The Unknown: The Red Line.

In Los Angeles nobody’s innocent. You can have been dead twenty years and still be guilty for murders you didn’t commit. It might be due to the sun. Its Los Angeles edges are so bright it makes an otherwise idyllic city dark. It cuts through the shit of life and by making you clear to yourself it shows how much dirt you’ve got in your heart and how much blood on your hands.

You don’t have to tell me I might be guilty because I might be. You may think you’re innocent when you’re in a crowd. A celebration may lead you to feel gay. Music puts the pleasure of life in a person’s chest, so what. California isn’t the bright edges and happy landscapes a New Yorker might mistake it for. It’s as dirty as Chicago but the dirt isn’t as apparent. And you need to know where to go to find it. There’s always a hard part. I tell you what you think and you don’t think it. But God started with something or someone and who’s going to knock it. The worst you can say is it’s fiction and if you look into your heart you’ll realize you participate in the same thing every day.

It was a murder bloody and sad. They wanted me to find the killer boo hoo. I’d followed the papers, I knew the story as well as anyone. But that doesn’t explain why they chose me. Maybe because I was Easy. Maybe because they’d heard about my work in times and places past. You don’t go looking for reasons unless you have to and you don’t have to unless love or money is involved. I didn’t feel any love for Dirk Stratton but the money was there and who am I to refuse it.

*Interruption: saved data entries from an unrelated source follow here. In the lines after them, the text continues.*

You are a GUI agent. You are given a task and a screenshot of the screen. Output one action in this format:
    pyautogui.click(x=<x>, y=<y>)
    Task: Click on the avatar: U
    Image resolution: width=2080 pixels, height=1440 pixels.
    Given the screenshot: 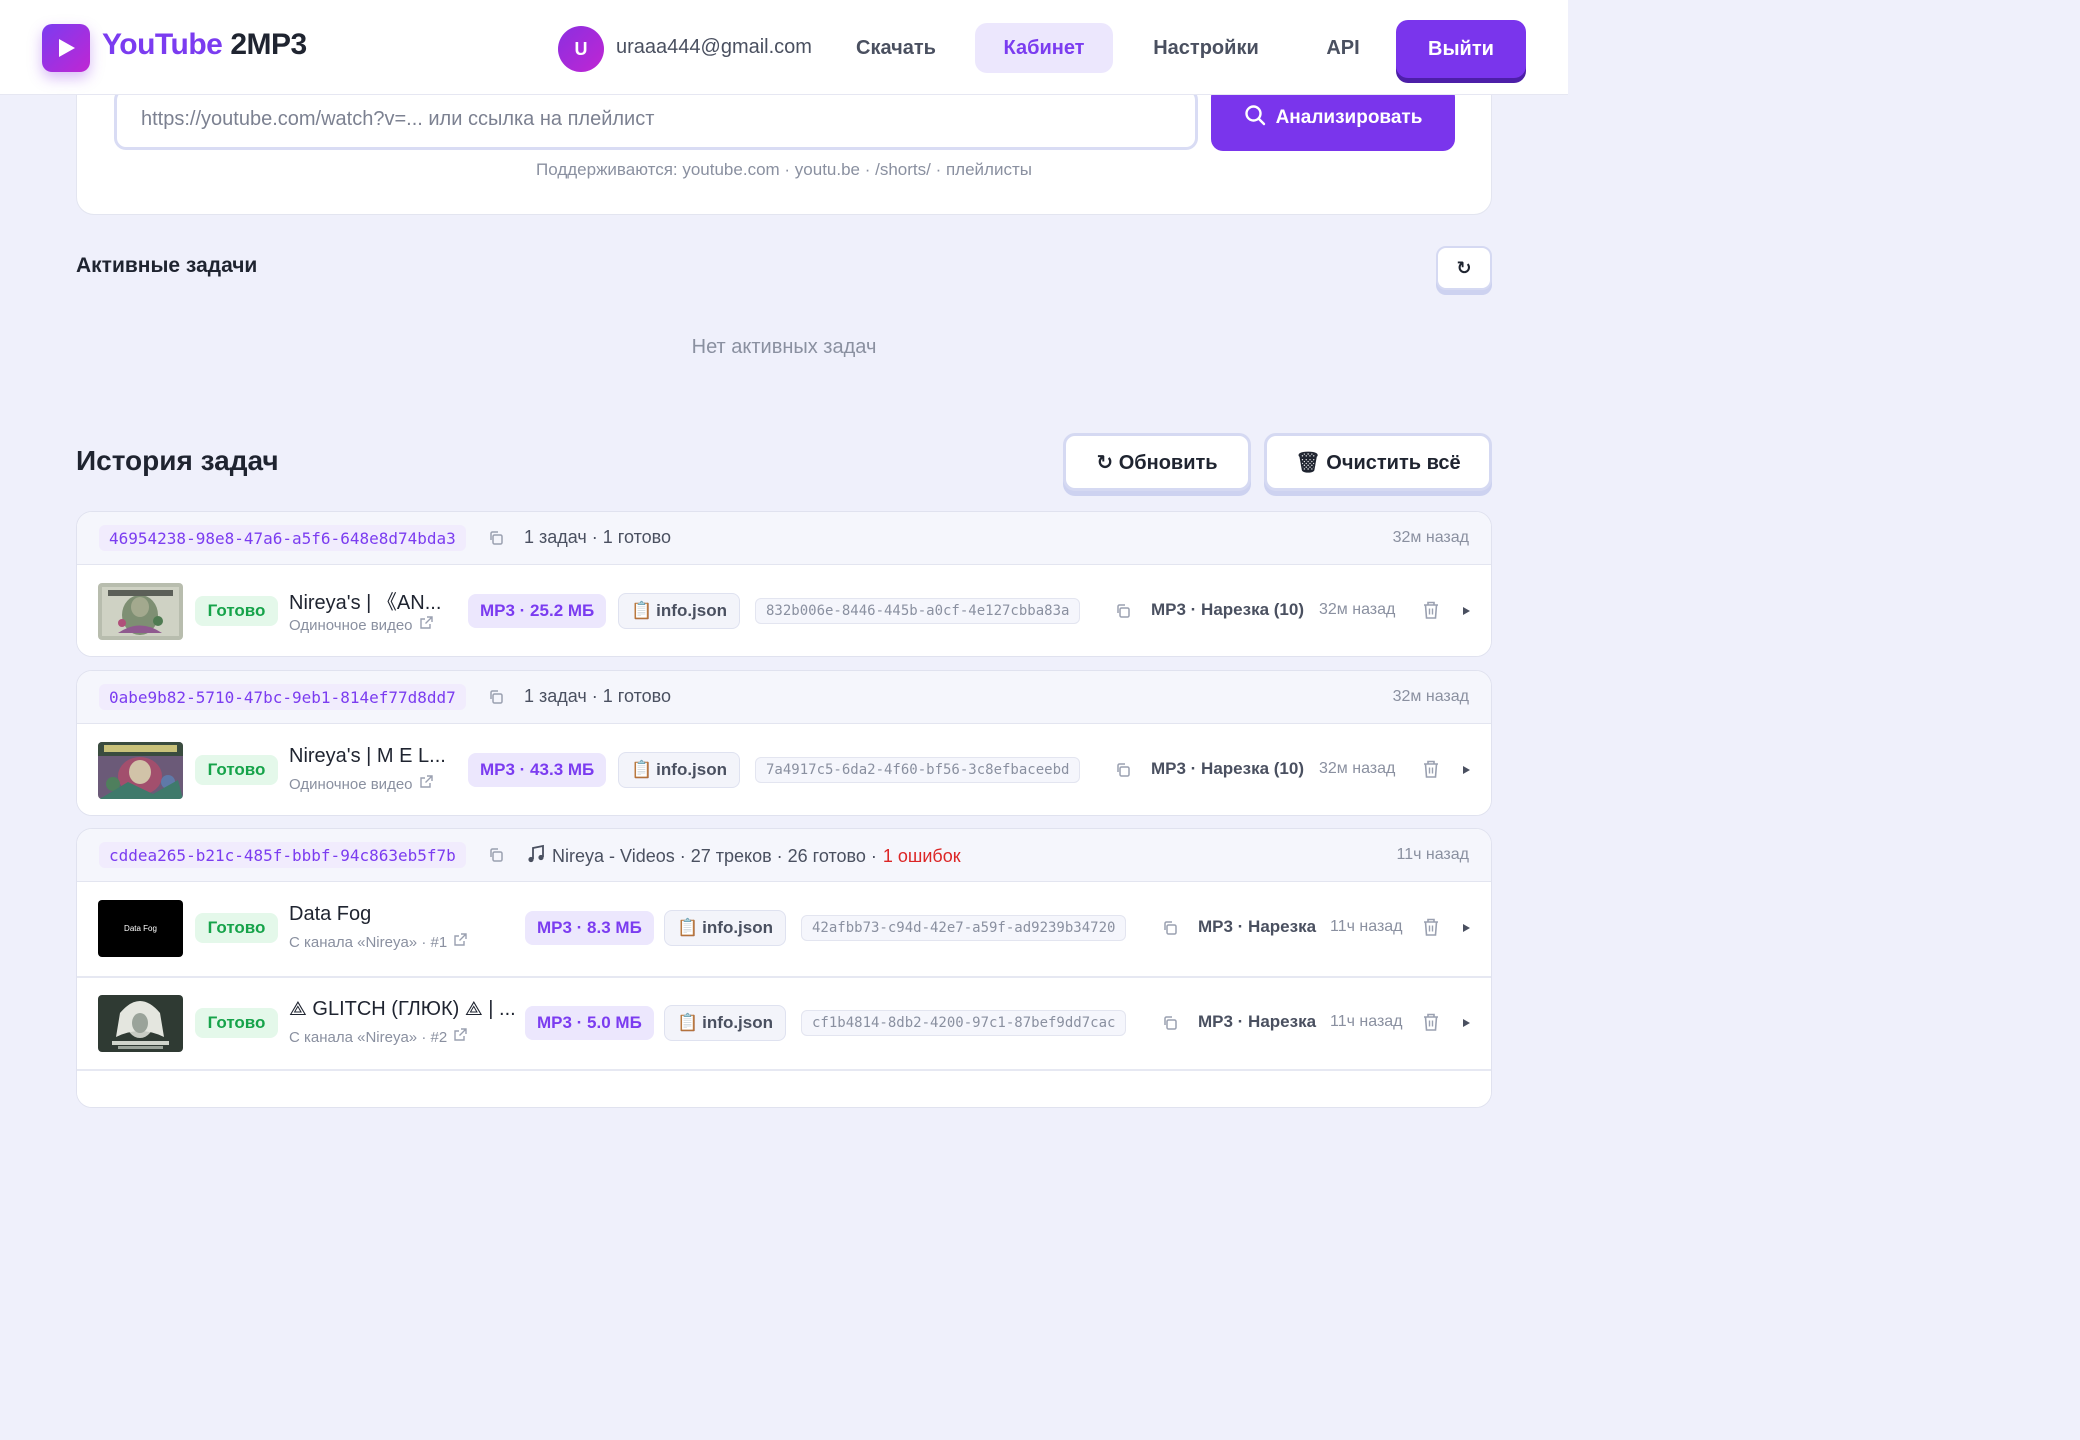 What is the action you would take?
    pyautogui.click(x=581, y=49)
    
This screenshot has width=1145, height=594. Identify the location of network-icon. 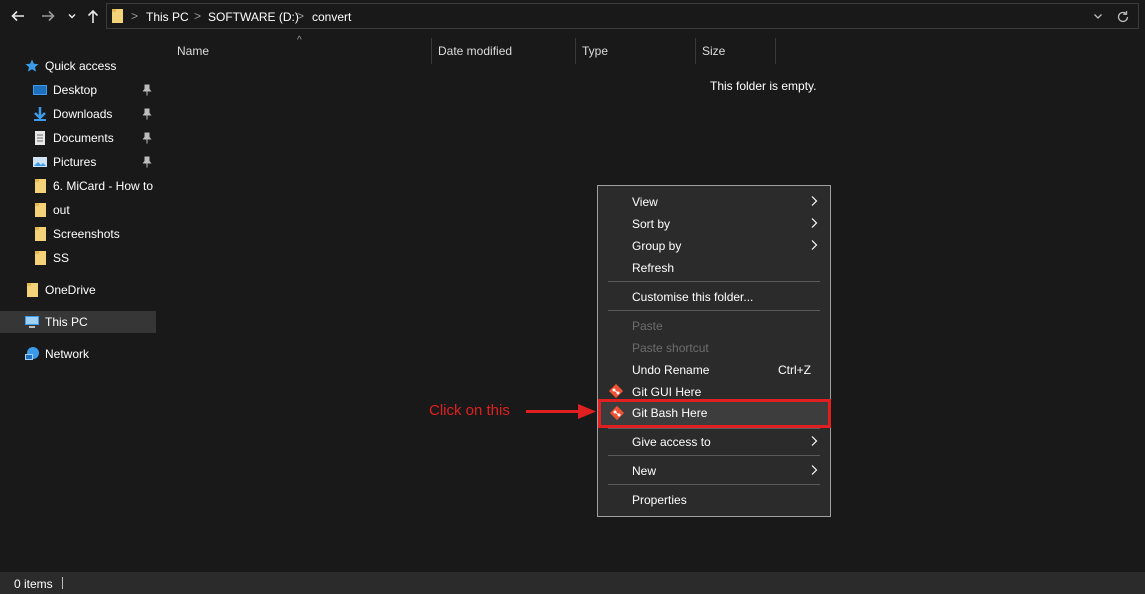
(32, 354).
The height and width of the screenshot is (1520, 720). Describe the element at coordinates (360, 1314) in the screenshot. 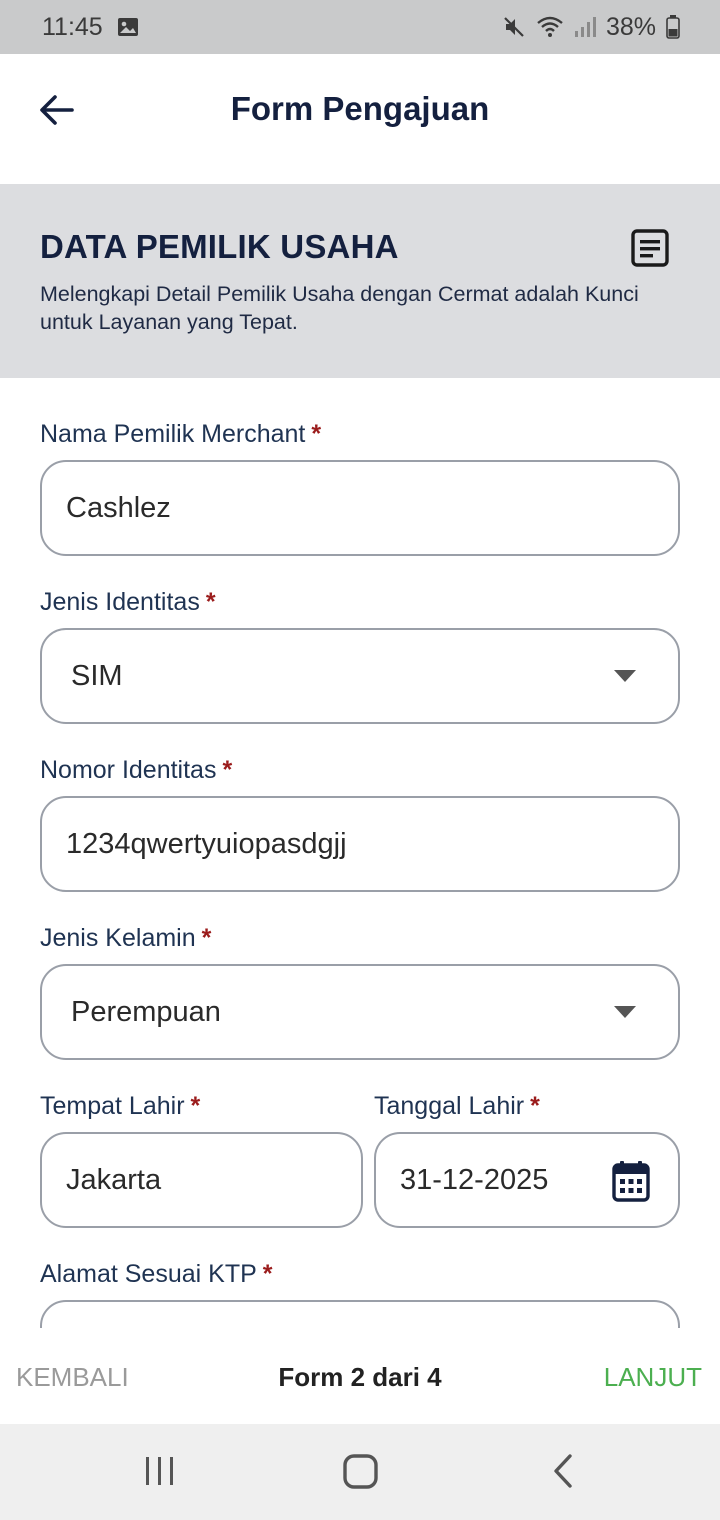

I see `address-input` at that location.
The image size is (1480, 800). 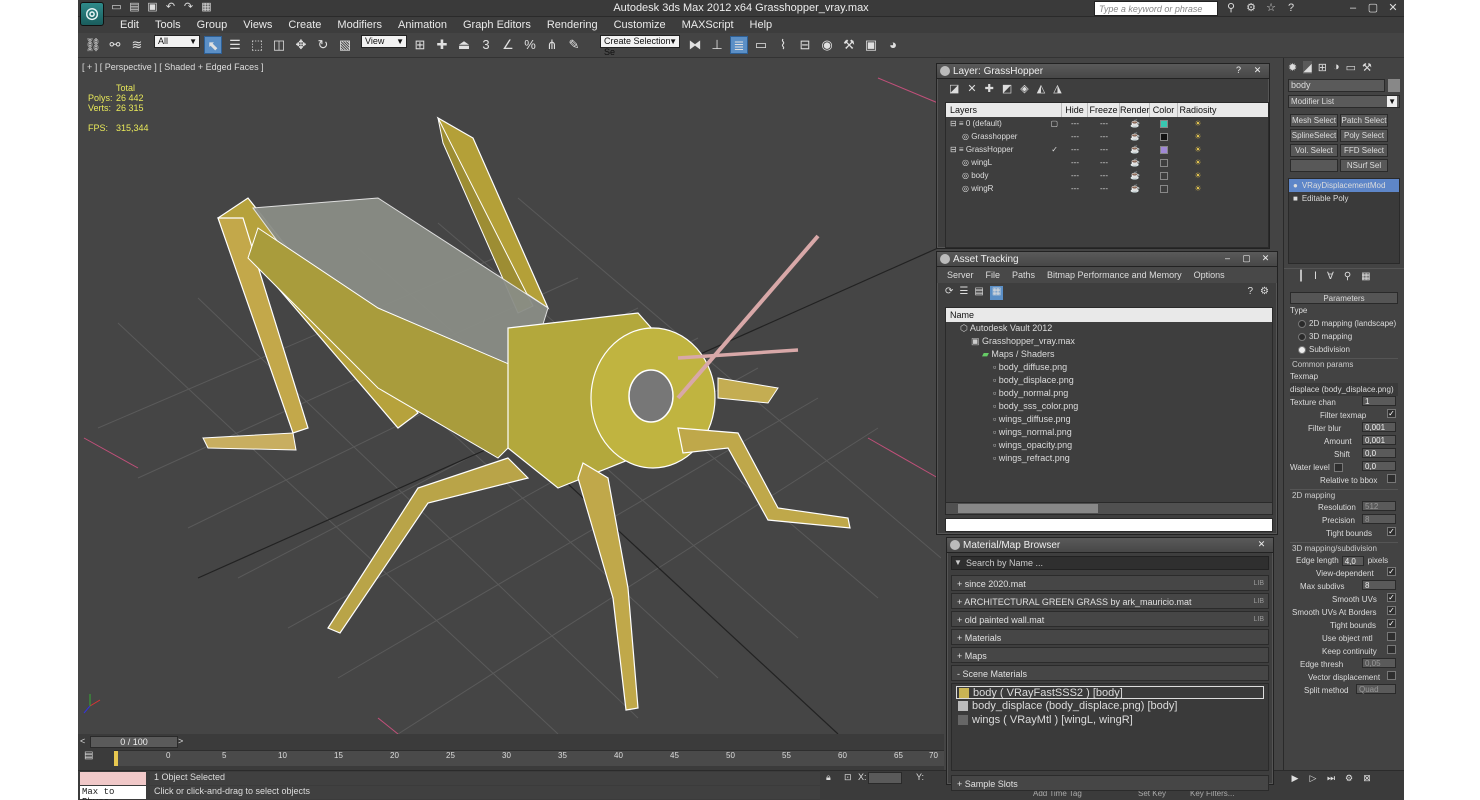 I want to click on select-by-name-icon: ☰, so click(x=235, y=45).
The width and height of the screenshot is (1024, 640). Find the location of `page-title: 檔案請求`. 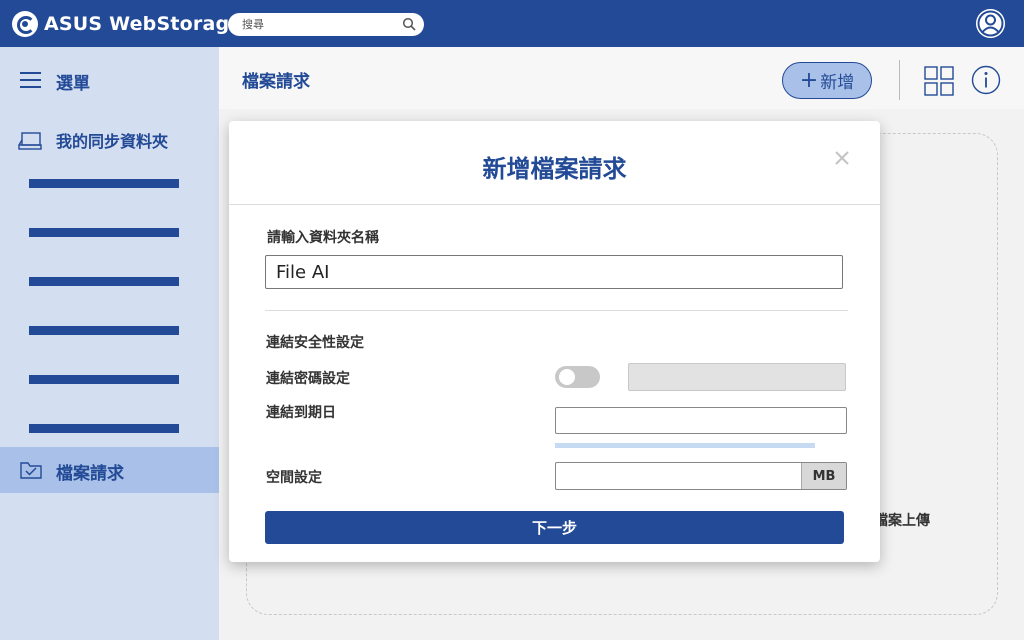

page-title: 檔案請求 is located at coordinates (276, 82).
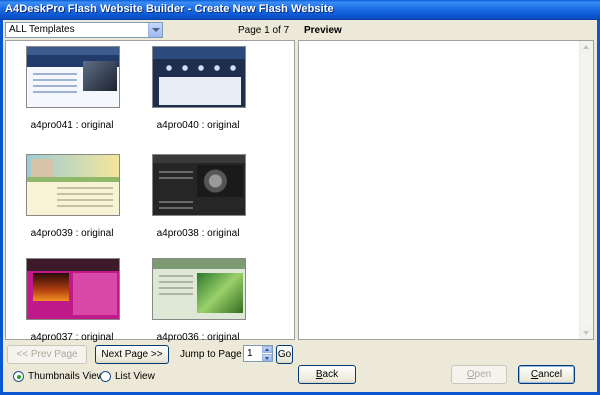 This screenshot has height=395, width=600. I want to click on template-filter-value: ALL Templates, so click(42, 30).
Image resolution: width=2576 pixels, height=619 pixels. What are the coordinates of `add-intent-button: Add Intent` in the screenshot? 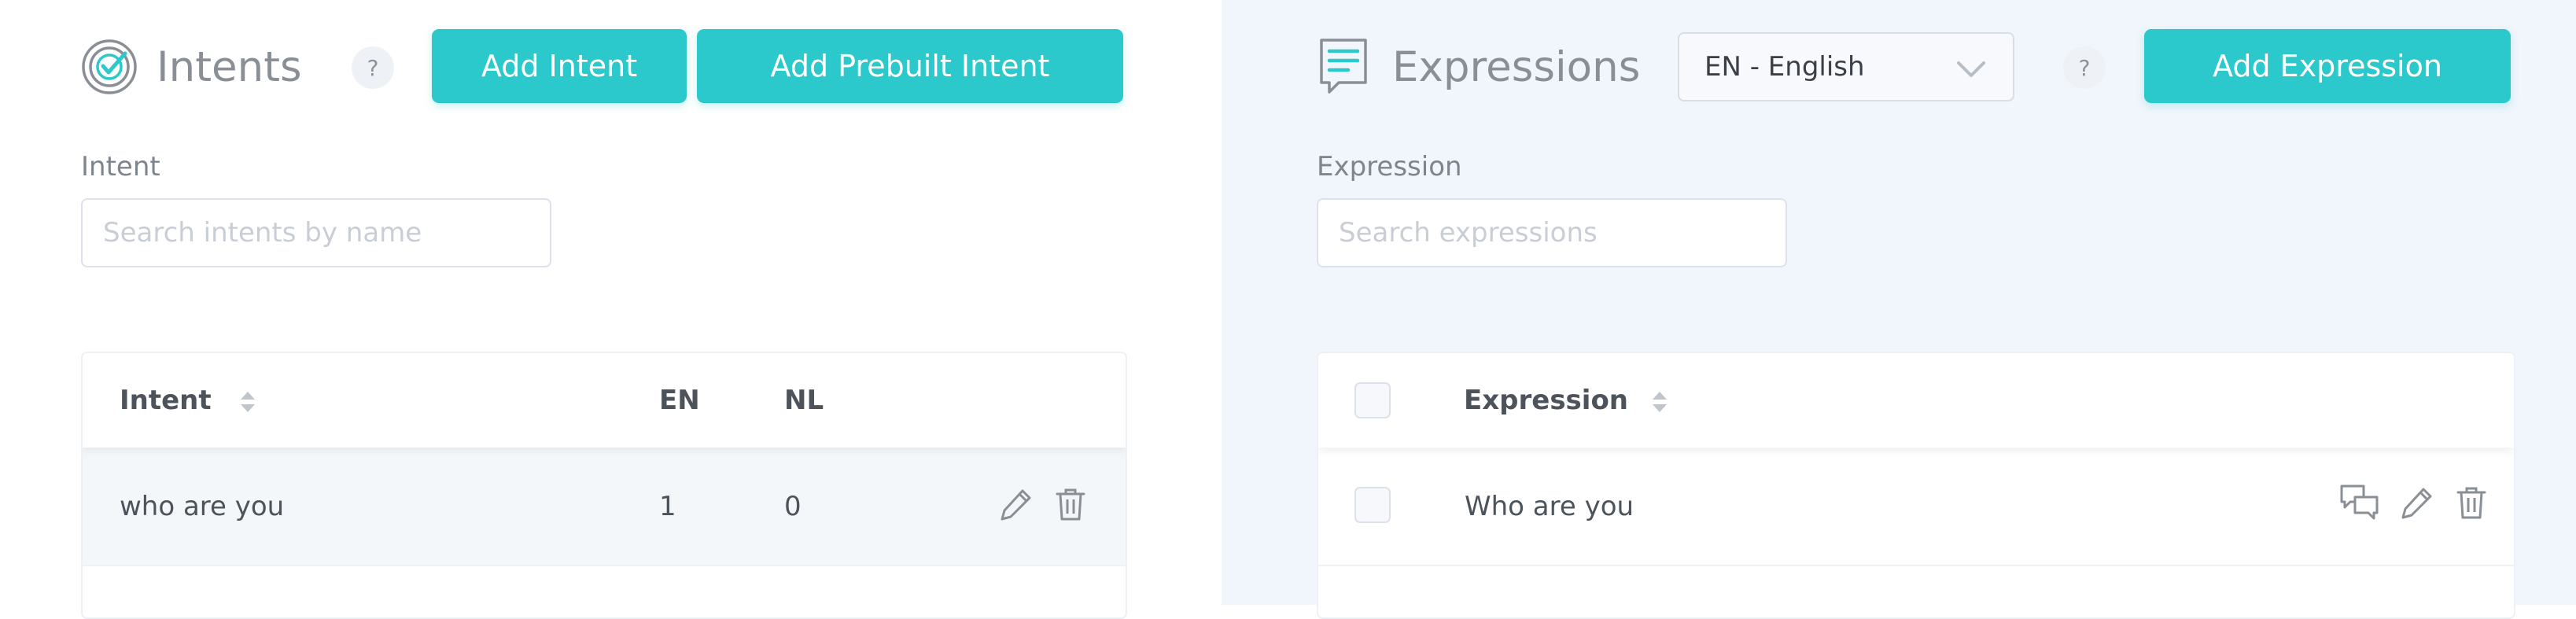 It's located at (560, 66).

You take the facts of the case because you don’t have anything else: Dirk was famous; he was loved; and he was the guest of honor in a stadium of admirers. It was a hit, that’s what’s sure. The blood hadn’t had a chance to cool and his eyes were popping out of his head, you could see it on TV.

I did the usual investigating. I talked to those closest to the newly deceased. I dusted for prints and ran the battery of DNA tests and mapped out the crime scene. I used the gadgetry available to me at the proper spy stores and under the counter at gun shops and specialty dealers and over the Internet. But I knew in advance what I’d find. There were too many clues.

Witnesses said Scott had threatened the man the night before when they were taking shots of whiskey. He’d gone through a period during which he’d felt increasingly ineffectual, outshined by his former protegé. What easier way to take the main stage than to kill him. What better way to restore his self-confidence and writerly swagger.

William was off his gurney when it happened, his coma curiously ending about the time of Dirk’s murder. It doesn’t take two and two to draw a connection. There had been animosity between the two. William had grown angrier and meaner and some said Dirk was to blame. You don’t go around following a cult leader and completely escape psychological damage. Perhaps William’s physical problems were a mask for his mental anguish. He could claim insanity in a court of law and get off with time in the looney-bin, the judge would believe it. Or he could get away with it the way he’d got away with language games in how many stories and poems, crap that nobody caught until he let them know it was there. You can hide a motive one day and another it’s clear what it is.

And Frank, laughing and jumping around onstage. Nobody believed that fucker with his cagey smile. His motive was that of the child who hates his father. He wanted center stage and didn’t have it. Just like all the others, but worse; he’d been the one who gave Dirk the mind-reading trick when they’d been on tour, and Dirk had taken it, exploited it, and used it to get what secretly everybody knew that Frank guy always wanted: Love from strangers, respect from old friends, approval from a world he did not know.

There were other suspects. There was a stadium full of suspects and every one of them could be guilty, but these three stood out among the others, and I sniffed them like a dog sniffing shit.